Ninguno de ellos se atreverá a publicar un plan de gobierno en su página web, pues hay temor de que con el escrutinio correspondiente, podrían colocarse en desventaja evidente. Y si algo han aprendido, es que cuando dejan algo escrito, revelan rápidamente sus intenciones rebeldes, tal como quedó expuesto y registrado el relativismo moral de su líder en las líneas que dedicó a un prontuariado terrorista. Si bien el papel aguanta todo, siempre es mejor la oralidad, pues a las palabras ¡se las lleva el viento!

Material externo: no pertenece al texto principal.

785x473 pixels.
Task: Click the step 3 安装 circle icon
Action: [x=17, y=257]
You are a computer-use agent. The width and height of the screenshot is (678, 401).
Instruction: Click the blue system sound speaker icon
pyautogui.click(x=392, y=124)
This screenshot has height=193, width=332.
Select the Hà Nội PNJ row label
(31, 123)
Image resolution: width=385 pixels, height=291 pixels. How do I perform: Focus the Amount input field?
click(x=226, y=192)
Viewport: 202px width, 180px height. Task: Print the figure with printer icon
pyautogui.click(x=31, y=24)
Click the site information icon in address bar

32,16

Lamentablemente, a menos de 25 días de la elección, ya están servidos y procesados todos los descafeinados necesarios para que la intención de votos que no es reflejada en las encuestas, termine colocando nuevamente como primero o segundo a un candidato medianamente inesperado. Y frente a una derecha dividida, que malgasta sus votos en una candidata que se sabe no ganará a nadie en una segunda vuelta, y que peor aún, entró en la campaña a sabiendas que su éxito sería imposible.

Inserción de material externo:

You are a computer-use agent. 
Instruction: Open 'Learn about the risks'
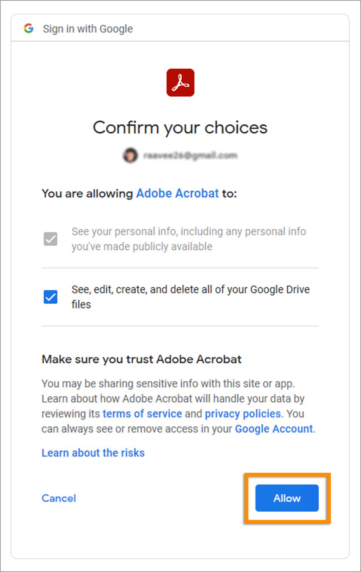[x=93, y=453]
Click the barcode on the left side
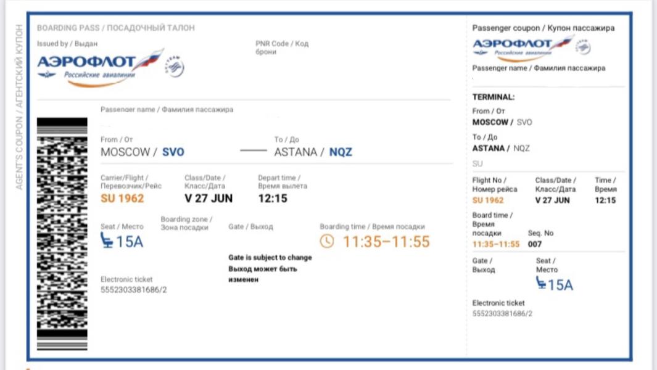Viewport: 657px width, 370px height. tap(62, 234)
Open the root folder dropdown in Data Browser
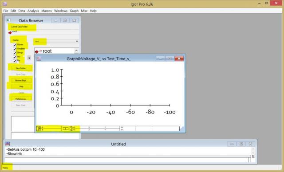 coord(56,41)
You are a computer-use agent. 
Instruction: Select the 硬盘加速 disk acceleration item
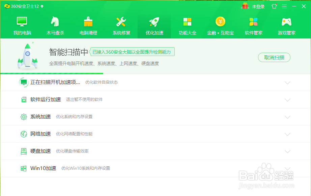pos(40,151)
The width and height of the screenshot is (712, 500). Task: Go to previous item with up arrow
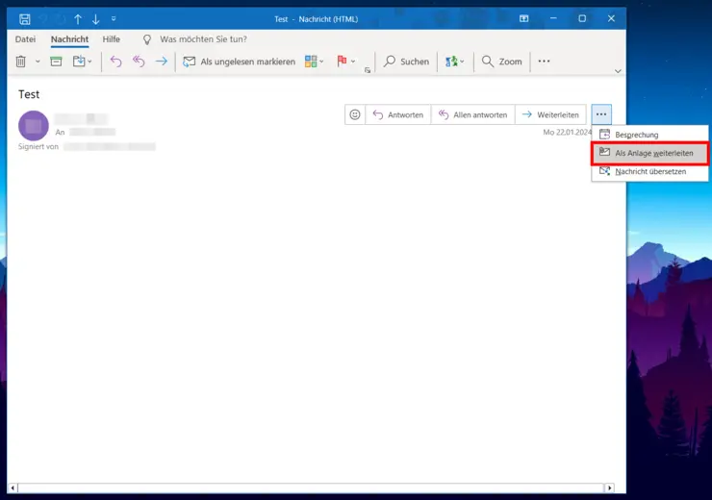[78, 19]
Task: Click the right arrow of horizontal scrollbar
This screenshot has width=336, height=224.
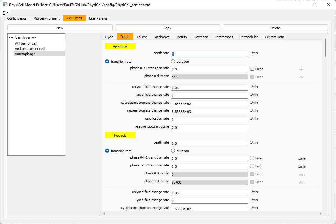Action: (x=320, y=214)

En este punto, de nada servirá señalar al candidato de izquierda como un corrupto que se aprovechó de fondos universitarios para hacer campaña, que tiene gastos irracionales en asesores que no podrían ser justificados, o que privilegió la contratación de su secretaria por encima de las capacidades y los reglamentos aplicables. Cualquier validación negativa, por más cierta que sean las premisas, siempre será vista como guerra sucia o manotazos de ahogados.
Hay que dar crédito al alineamiento indirecto de la “prensa independiente” o de “centro”, han sabido guardar y cuidar a su candidato hasta el último, sólo dejándolo aparecer residualmente o con entrevistas blandas, para que crezca al final, a la par que promovieron el crecimiento de falsos independientes que solo distraen y dividen el voto de la derecha; para con eso “garantizar el pase a segunda vuelta” de un candidato con el que se sienten “más seguros” para negociar a partir de abril, aun cuando probablemente se hayan dado otro tiro al pie.

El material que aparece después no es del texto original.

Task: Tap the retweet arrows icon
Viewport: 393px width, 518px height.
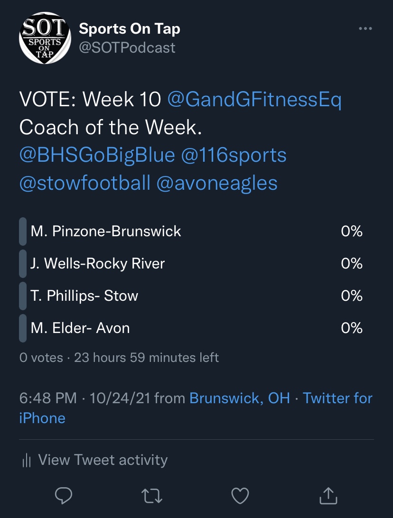Action: coord(152,496)
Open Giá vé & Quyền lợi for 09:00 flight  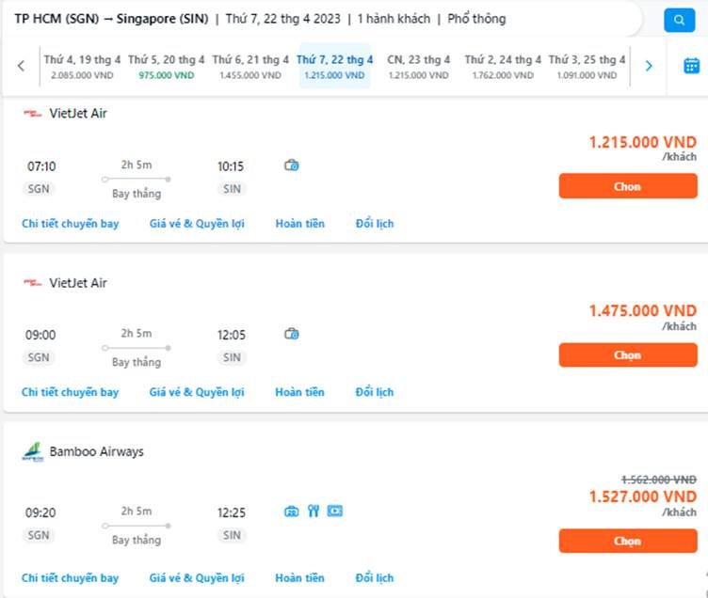(x=197, y=392)
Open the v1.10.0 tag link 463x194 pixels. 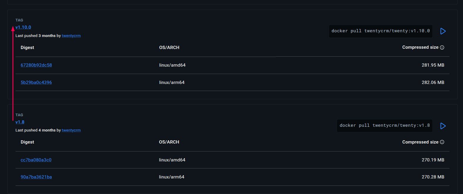point(23,27)
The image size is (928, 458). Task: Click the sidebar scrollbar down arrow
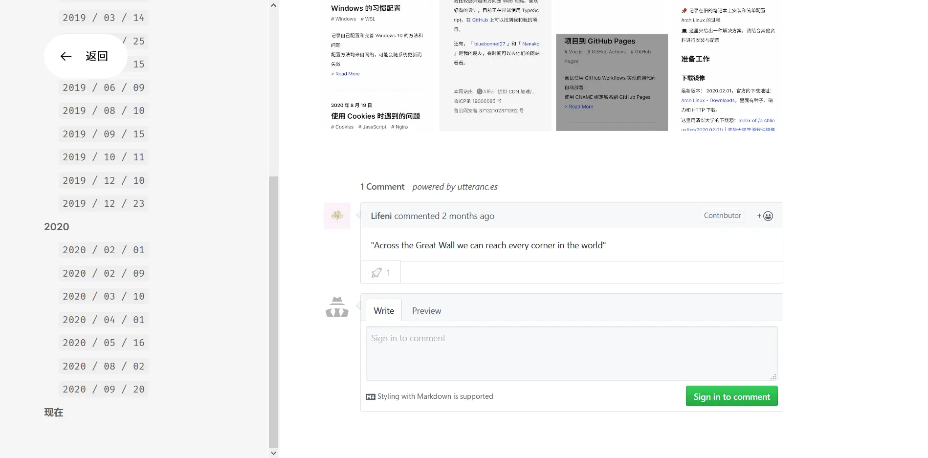(x=273, y=453)
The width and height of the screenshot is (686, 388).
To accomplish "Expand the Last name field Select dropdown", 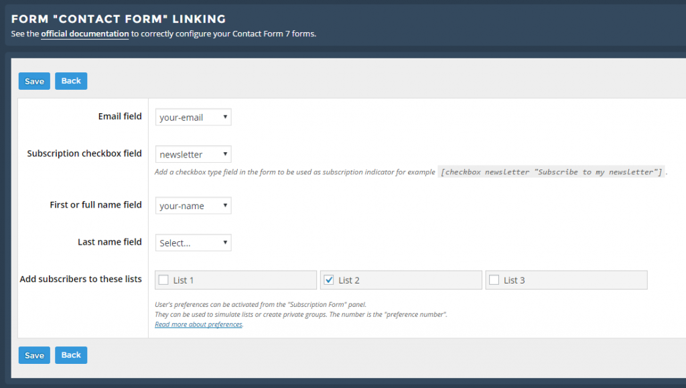I will [194, 243].
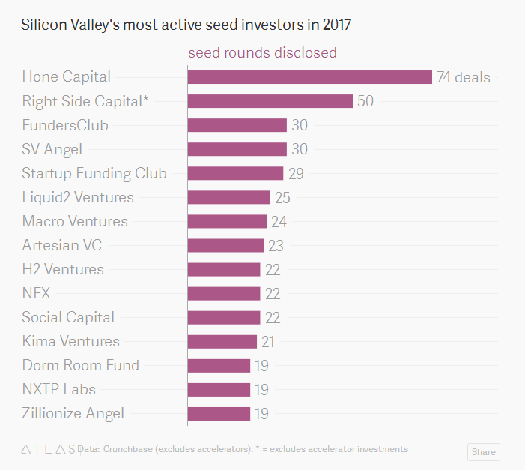The width and height of the screenshot is (525, 470).
Task: Select the NXTP Labs label
Action: 59,389
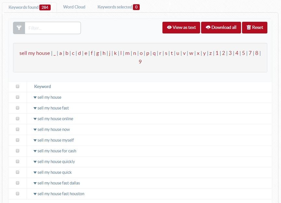This screenshot has width=281, height=203.
Task: Check the box beside 'sell my house fast'
Action: pos(18,108)
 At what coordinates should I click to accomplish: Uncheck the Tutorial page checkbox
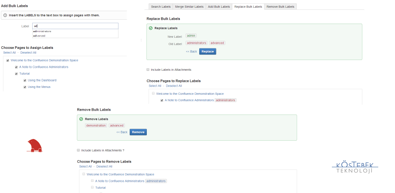click(x=16, y=74)
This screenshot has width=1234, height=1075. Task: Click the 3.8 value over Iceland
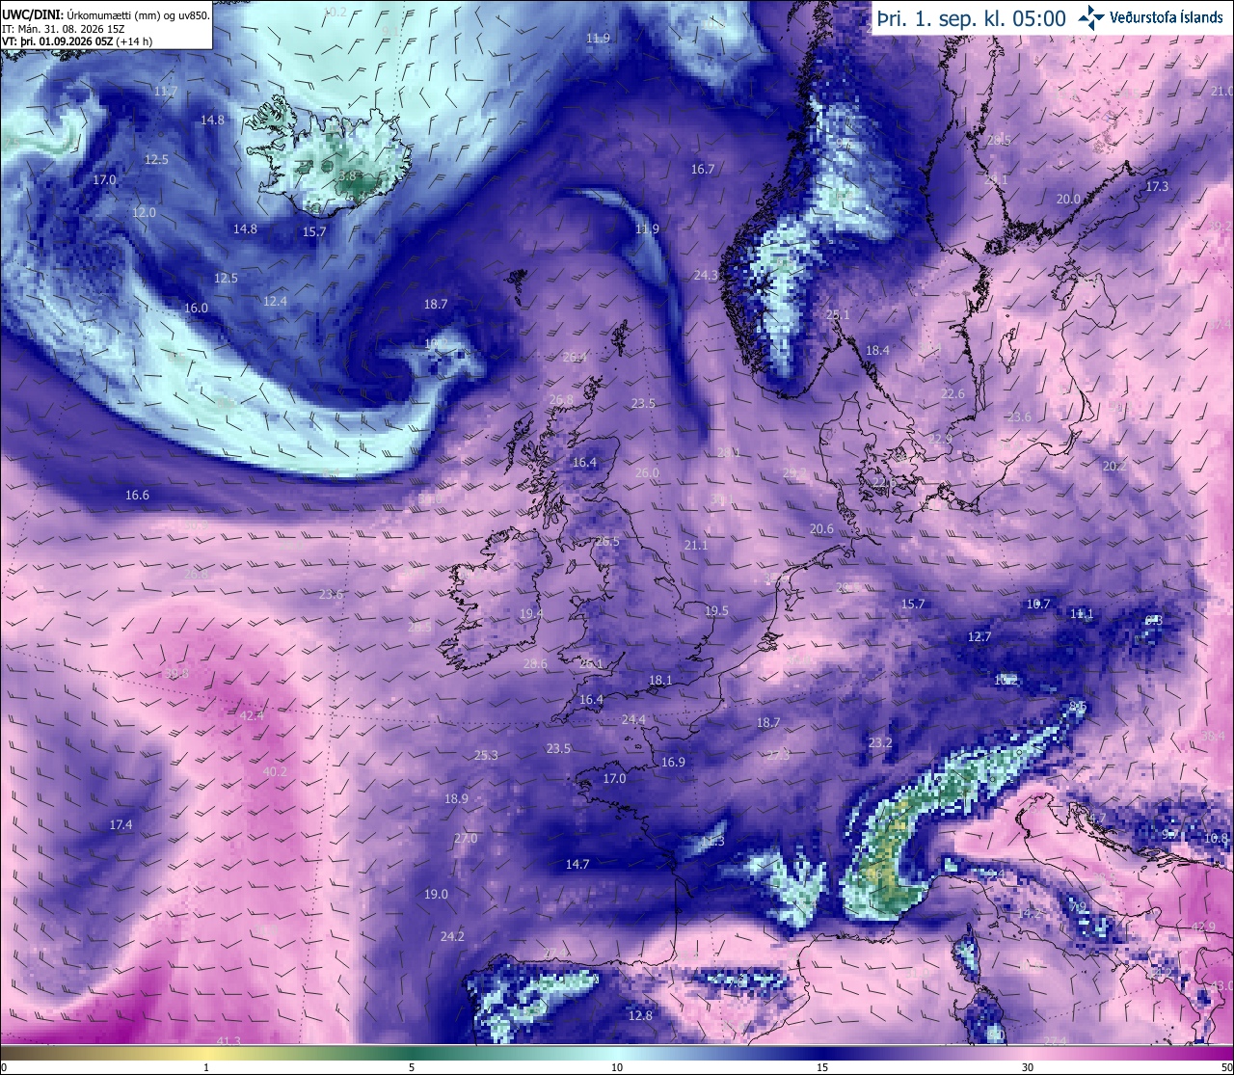[x=347, y=176]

No puedo terminar sin antes criticar nuevamente a la derecha, se dejaron envolver en el discurso de que eran los gobernantes, dentro de un pacto en el que nunca debieron ser parte, peor aún, cuando eran la parte más débil. En lugar de aglomerar, solo han sabido pelear y diseminar sus votos en más de tres candidatos, cuando debieron concentrarse en un solo frente eficiente, ello les hubiera permitido sacar una diferencia importante al inicio de la elección. También perdieron la oportunidad de conformar un grupo parlamentario sólido que hubiera protegido a su candidato si salía elegido; y en el peor de los casos, serían una fuerte oposición frente a posibles autoritarios y sinvergüenzas.
Aunque lo dudo mucho, teóricamente hay tiempo para detener o revertir las tendencias; por lo que una vez más me parece otra oportunidad perdida. Así que espero sinceramente que los resultados del 12 de abril demuestren que estoy equivocado.